[Provided data Boundary: Start]

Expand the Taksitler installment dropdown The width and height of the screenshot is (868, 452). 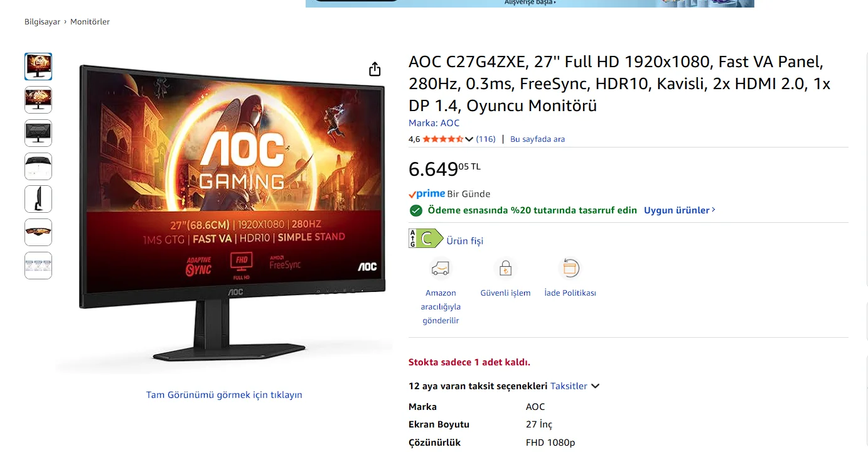(575, 386)
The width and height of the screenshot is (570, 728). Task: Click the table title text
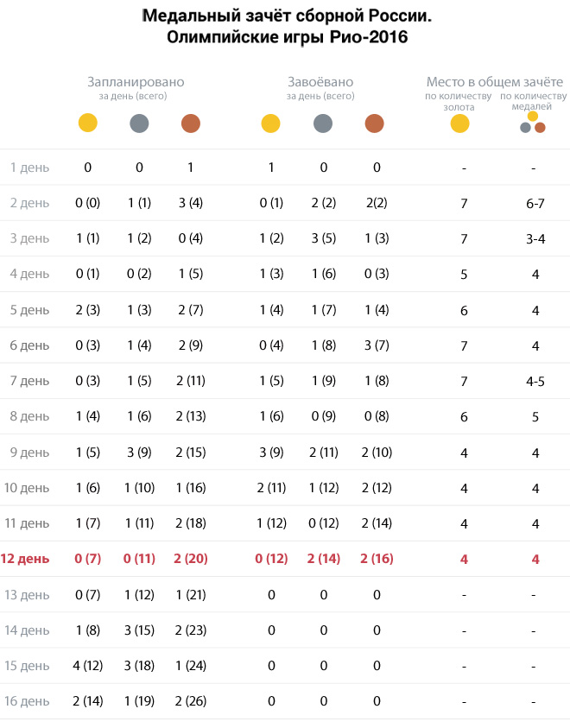point(287,27)
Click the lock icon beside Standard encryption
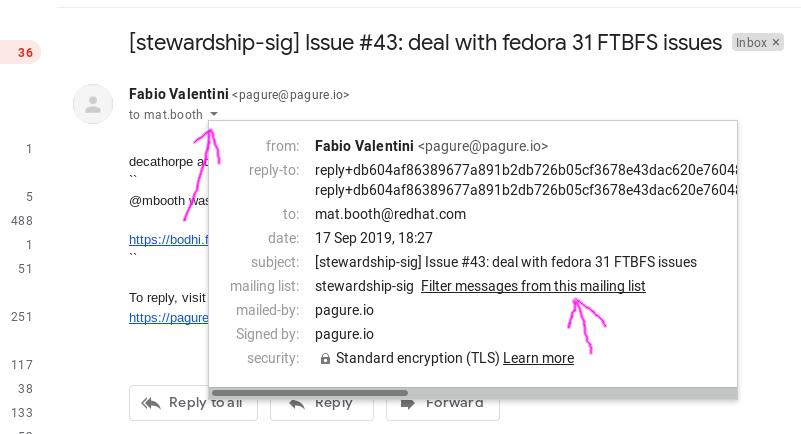 [325, 358]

[Provided data Boundary: End]

• _Assignment_
Everything from the line holding "Click the lock" through the last line of the listing should be written out exactly, except for the pictures.

• _Result of the task_
Click the lock icon beside Standard encryption
 [325, 358]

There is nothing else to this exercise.